## [Problem details]
Taking the records below, count the lines in which "screenshot" appears and supply only the count.

Stored data
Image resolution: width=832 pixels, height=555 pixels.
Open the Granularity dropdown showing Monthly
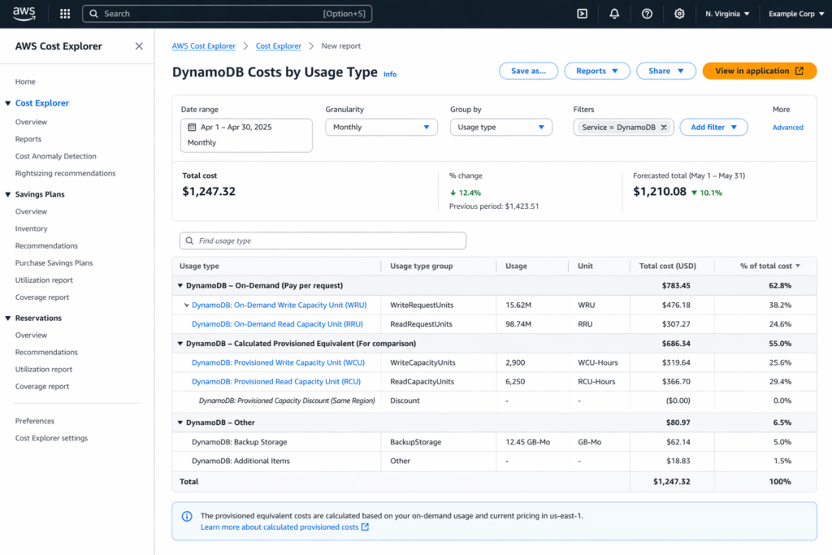pos(381,128)
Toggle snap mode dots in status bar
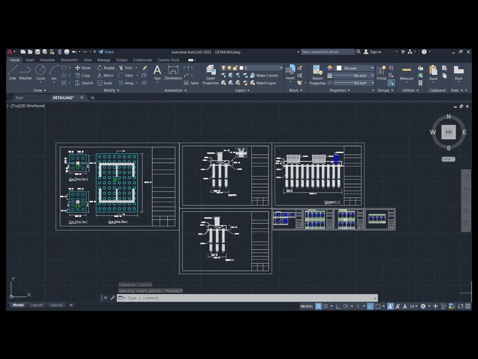Screen dimensions: 478x359 click(x=326, y=306)
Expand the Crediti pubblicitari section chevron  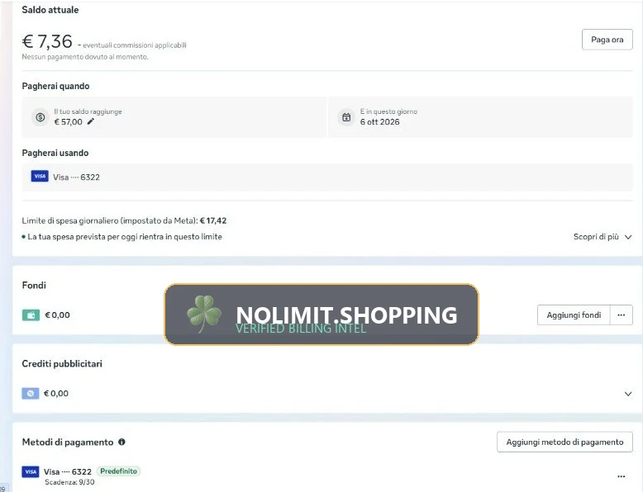(628, 394)
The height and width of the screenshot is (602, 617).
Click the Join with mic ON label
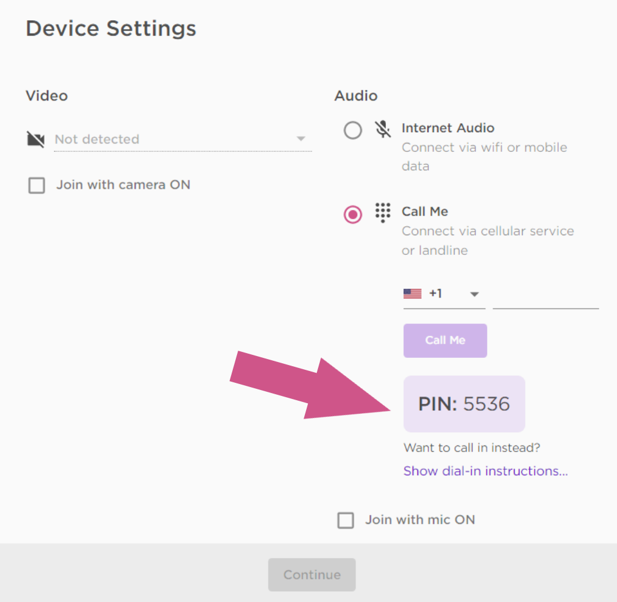(x=420, y=520)
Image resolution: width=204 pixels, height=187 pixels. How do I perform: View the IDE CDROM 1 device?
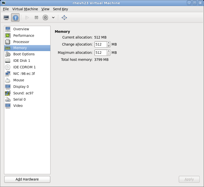pyautogui.click(x=24, y=67)
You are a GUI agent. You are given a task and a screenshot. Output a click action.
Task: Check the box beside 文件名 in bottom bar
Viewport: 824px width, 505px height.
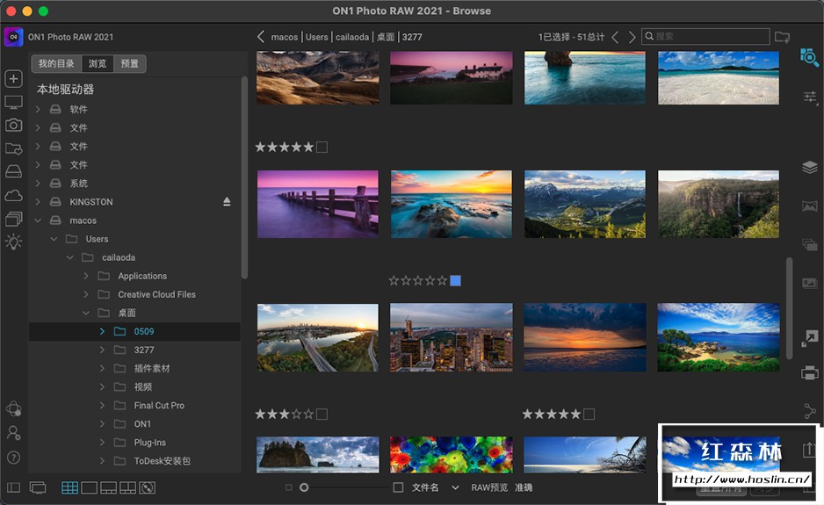coord(398,487)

## [Answer box]
2